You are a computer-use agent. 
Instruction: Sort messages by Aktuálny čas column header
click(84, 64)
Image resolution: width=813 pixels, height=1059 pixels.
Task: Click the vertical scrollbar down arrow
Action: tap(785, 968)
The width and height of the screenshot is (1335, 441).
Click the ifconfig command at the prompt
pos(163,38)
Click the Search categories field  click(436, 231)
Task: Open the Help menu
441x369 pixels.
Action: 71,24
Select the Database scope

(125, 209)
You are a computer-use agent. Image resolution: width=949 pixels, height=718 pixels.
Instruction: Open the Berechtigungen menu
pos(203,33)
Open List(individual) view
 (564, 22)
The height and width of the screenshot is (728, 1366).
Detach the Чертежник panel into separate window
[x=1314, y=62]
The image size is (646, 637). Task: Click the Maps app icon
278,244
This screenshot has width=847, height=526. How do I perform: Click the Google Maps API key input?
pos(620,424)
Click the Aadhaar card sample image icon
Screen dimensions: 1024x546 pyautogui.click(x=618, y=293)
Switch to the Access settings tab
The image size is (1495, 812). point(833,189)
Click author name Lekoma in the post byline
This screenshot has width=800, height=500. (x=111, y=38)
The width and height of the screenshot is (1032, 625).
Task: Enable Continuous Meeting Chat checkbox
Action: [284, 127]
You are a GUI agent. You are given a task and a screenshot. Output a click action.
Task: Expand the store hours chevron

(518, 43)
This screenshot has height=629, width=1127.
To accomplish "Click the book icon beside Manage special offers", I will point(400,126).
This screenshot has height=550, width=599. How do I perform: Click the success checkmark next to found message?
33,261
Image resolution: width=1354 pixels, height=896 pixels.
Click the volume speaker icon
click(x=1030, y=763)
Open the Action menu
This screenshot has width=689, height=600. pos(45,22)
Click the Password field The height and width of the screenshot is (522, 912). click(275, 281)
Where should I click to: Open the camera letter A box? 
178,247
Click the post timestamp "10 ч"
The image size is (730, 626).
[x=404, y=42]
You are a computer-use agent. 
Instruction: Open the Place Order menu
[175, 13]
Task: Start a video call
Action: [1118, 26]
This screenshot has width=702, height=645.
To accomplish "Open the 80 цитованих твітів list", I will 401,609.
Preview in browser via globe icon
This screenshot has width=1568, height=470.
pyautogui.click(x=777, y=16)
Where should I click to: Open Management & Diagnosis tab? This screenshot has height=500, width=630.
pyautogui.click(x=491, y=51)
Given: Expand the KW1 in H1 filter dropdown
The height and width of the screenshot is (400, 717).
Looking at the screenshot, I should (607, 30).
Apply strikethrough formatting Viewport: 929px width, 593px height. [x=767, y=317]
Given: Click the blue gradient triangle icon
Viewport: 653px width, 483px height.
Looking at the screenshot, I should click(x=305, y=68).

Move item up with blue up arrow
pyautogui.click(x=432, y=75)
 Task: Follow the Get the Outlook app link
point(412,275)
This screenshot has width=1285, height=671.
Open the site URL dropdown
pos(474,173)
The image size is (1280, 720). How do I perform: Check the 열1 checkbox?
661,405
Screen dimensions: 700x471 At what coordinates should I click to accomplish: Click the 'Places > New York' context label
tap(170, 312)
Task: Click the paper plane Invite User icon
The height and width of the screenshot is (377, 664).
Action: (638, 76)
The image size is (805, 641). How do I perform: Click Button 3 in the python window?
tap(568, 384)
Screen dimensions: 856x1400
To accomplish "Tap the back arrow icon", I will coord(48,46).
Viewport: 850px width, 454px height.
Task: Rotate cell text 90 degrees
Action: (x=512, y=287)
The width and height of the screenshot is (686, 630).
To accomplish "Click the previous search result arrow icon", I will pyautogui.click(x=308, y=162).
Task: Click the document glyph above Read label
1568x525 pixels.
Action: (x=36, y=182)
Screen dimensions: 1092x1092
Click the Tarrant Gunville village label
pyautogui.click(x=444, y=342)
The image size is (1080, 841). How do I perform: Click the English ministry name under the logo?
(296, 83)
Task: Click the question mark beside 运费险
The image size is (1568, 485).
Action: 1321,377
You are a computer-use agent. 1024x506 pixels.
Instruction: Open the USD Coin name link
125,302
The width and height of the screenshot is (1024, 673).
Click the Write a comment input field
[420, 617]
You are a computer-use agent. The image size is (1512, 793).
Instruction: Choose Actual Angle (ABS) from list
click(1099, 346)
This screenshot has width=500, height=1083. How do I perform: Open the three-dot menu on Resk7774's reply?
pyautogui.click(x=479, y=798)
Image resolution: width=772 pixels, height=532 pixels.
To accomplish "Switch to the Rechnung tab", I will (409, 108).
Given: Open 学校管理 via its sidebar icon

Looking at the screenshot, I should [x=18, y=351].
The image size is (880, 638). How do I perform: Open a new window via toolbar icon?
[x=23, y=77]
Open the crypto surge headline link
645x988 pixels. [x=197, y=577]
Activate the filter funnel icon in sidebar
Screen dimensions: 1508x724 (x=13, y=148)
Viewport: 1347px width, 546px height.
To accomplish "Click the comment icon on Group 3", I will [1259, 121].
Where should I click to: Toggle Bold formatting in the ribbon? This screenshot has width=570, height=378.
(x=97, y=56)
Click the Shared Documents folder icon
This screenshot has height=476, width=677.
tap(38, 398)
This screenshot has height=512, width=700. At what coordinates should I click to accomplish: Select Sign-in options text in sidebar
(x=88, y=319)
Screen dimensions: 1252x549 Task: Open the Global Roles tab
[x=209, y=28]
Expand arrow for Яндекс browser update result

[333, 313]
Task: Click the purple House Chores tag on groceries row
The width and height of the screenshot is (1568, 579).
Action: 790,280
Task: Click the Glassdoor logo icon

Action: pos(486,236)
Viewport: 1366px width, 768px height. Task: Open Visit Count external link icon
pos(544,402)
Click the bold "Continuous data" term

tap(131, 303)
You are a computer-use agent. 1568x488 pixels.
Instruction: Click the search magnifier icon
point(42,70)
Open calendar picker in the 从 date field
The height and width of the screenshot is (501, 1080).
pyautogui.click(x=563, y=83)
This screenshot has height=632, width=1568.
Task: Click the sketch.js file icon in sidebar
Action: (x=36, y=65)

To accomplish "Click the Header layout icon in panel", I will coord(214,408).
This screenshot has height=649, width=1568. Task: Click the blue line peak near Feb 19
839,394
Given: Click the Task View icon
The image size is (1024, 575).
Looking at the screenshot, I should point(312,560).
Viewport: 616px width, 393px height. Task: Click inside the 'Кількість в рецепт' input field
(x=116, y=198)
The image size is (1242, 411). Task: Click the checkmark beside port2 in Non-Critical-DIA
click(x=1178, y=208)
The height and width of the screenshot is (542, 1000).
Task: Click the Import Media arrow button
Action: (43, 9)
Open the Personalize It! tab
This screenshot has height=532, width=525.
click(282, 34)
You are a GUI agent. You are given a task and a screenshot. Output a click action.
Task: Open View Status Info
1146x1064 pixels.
******************************
[Work item] Reproduce every entry, word for word.

[Response area]
You are a computer-use agent. 
Instruction: Sort messages by Aktuálny čas column header
click(84, 64)
Image resolution: width=813 pixels, height=1059 pixels.
Task: Click the vertical scrollbar down arrow
Action: tap(785, 968)
The width and height of the screenshot is (1335, 441).
Click the ifconfig command at the prompt
pos(163,38)
Click the Search categories field  click(436, 231)
Task: Open the Help menu
441x369 pixels.
Action: 71,24
Select the Database scope

(125, 209)
You are a computer-use agent. Image resolution: width=949 pixels, height=718 pixels.
Instruction: Open the Berechtigungen menu
pos(203,33)
Open List(individual) view
 (564, 22)
The height and width of the screenshot is (728, 1366).
Detach the Чертежник panel into separate window
[x=1314, y=62]
The image size is (646, 637). Task: Click the Maps app icon
278,244
This screenshot has width=847, height=526. How do I perform: Click the Google Maps API key input?
pos(620,424)
Click the Aadhaar card sample image icon
Screen dimensions: 1024x546 pyautogui.click(x=618, y=293)
Switch to the Access settings tab
The image size is (1495, 812). point(833,189)
Click author name Lekoma in the post byline
This screenshot has width=800, height=500. (x=111, y=38)
The width and height of the screenshot is (1032, 625).
Task: Enable Continuous Meeting Chat checkbox
Action: [284, 127]
You are a GUI agent. You are given a task and a screenshot. Output a click action.
Task: Expand the store hours chevron

(518, 43)
This screenshot has height=629, width=1127.
To accomplish "Click the book icon beside Manage special offers", I will point(400,126).
This screenshot has height=550, width=599. How do I perform: Click the success checkmark next to found message?
33,261
Image resolution: width=1354 pixels, height=896 pixels.
Click the volume speaker icon
click(x=1030, y=763)
Open the Action menu
This screenshot has width=689, height=600. pos(45,22)
Click the Password field The height and width of the screenshot is (522, 912). click(275, 281)
Where should I click to: Open the camera letter A box? 
178,247
Click the post timestamp "10 ч"
The image size is (730, 626).
[x=404, y=42]
You are a computer-use agent. 
Instruction: Open the Place Order menu
[175, 13]
Task: Start a video call
Action: [1118, 26]
This screenshot has width=702, height=645.
To accomplish "Open the 80 цитованих твітів list", I will 401,609.
Preview in browser via globe icon
This screenshot has width=1568, height=470.
pyautogui.click(x=777, y=16)
Where should I click to: Open Management & Diagnosis tab? This screenshot has height=500, width=630.
pyautogui.click(x=491, y=51)
Given: Expand the KW1 in H1 filter dropdown
The height and width of the screenshot is (400, 717).
Looking at the screenshot, I should (607, 30).
Apply strikethrough formatting Viewport: 929px width, 593px height. [x=767, y=317]
Given: Click the blue gradient triangle icon
Viewport: 653px width, 483px height.
Looking at the screenshot, I should click(x=305, y=68).

Move item up with blue up arrow
pyautogui.click(x=432, y=75)
 Task: Follow the Get the Outlook app link
point(412,275)
This screenshot has width=1285, height=671.
Open the site URL dropdown
pos(474,173)
The image size is (1280, 720). How do I perform: Check the 열1 checkbox?
661,405
Screen dimensions: 700x471 At what coordinates should I click to accomplish: Click the 'Places > New York' context label
tap(170, 312)
Task: Click the paper plane Invite User icon
The height and width of the screenshot is (377, 664).
Action: (638, 76)
The image size is (805, 641). How do I perform: Click Button 3 in the python window?
tap(568, 384)
Screen dimensions: 856x1400
To accomplish "Tap the back arrow icon", I will coord(48,46).
Viewport: 850px width, 454px height.
Task: Rotate cell text 90 degrees
Action: (x=512, y=287)
The width and height of the screenshot is (686, 630).
To accomplish "Click the previous search result arrow icon", I will pyautogui.click(x=308, y=162).
Task: Click the document glyph above Read label
1568x525 pixels.
Action: (x=36, y=182)
Screen dimensions: 1092x1092
Click the Tarrant Gunville village label
pyautogui.click(x=444, y=342)
The image size is (1080, 841). How do I perform: Click the English ministry name under the logo?
(296, 83)
Task: Click the question mark beside 运费险
The image size is (1568, 485).
Action: 1321,377
You are a computer-use agent. 1024x506 pixels.
Instruction: Open the USD Coin name link
125,302
The width and height of the screenshot is (1024, 673).
Click the Write a comment input field
[420, 617]
You are a computer-use agent. The image size is (1512, 793).
Instruction: Choose Actual Angle (ABS) from list
click(1099, 346)
This screenshot has width=500, height=1083. How do I perform: Open the three-dot menu on Resk7774's reply?
pyautogui.click(x=479, y=798)
Image resolution: width=772 pixels, height=532 pixels.
To accomplish "Switch to the Rechnung tab", I will (409, 108).
Given: Open 学校管理 via its sidebar icon

Looking at the screenshot, I should [x=18, y=351].
The image size is (880, 638). How do I perform: Open a new window via toolbar icon?
[x=23, y=77]
Open the crypto surge headline link
645x988 pixels. [x=197, y=577]
Activate the filter funnel icon in sidebar
Screen dimensions: 1508x724 (x=13, y=148)
Viewport: 1347px width, 546px height.
To accomplish "Click the comment icon on Group 3", I will [1259, 121].
Where should I click to: Toggle Bold formatting in the ribbon? This screenshot has width=570, height=378.
(x=97, y=56)
Click the Shared Documents folder icon
This screenshot has height=476, width=677.
tap(38, 398)
This screenshot has height=512, width=700. At what coordinates should I click to accomplish: Select Sign-in options text in sidebar
(x=88, y=319)
Screen dimensions: 1252x549 Task: Open the Global Roles tab
[x=209, y=28]
Expand arrow for Яндекс browser update result

[333, 313]
Task: Click the purple House Chores tag on groceries row
The width and height of the screenshot is (1568, 579).
Action: 790,280
Task: Click the Glassdoor logo icon

Action: pos(486,236)
Viewport: 1366px width, 768px height. Task: Open Visit Count external link icon
pos(544,402)
Click the bold "Continuous data" term

tap(131, 303)
You are a computer-use agent. 1568x488 pixels.
Instruction: Click the search magnifier icon
point(42,70)
Open calendar picker in the 从 date field
The height and width of the screenshot is (501, 1080).
pyautogui.click(x=563, y=83)
This screenshot has height=632, width=1568.
Task: Click the sketch.js file icon in sidebar
Action: (x=36, y=65)

To accomplish "Click the Header layout icon in panel", I will coord(214,408).
This screenshot has height=649, width=1568. Task: Click the blue line peak near Feb 19
839,394
Given: Click the Task View icon
The image size is (1024, 575).
Looking at the screenshot, I should point(312,560).
Viewport: 616px width, 393px height. Task: Click inside the 'Кількість в рецепт' input field
(x=116, y=198)
The image size is (1242, 411). Task: Click the checkmark beside port2 in Non-Critical-DIA
click(x=1178, y=208)
The height and width of the screenshot is (542, 1000).
Task: Click the Import Media arrow button
Action: (43, 9)
Open the Personalize It! tab
This screenshot has height=532, width=525.
click(282, 34)
You are a GUI agent. You are given a task and a screenshot. Output a click action.
Task: Open View Status Info
1146x1064 pixels.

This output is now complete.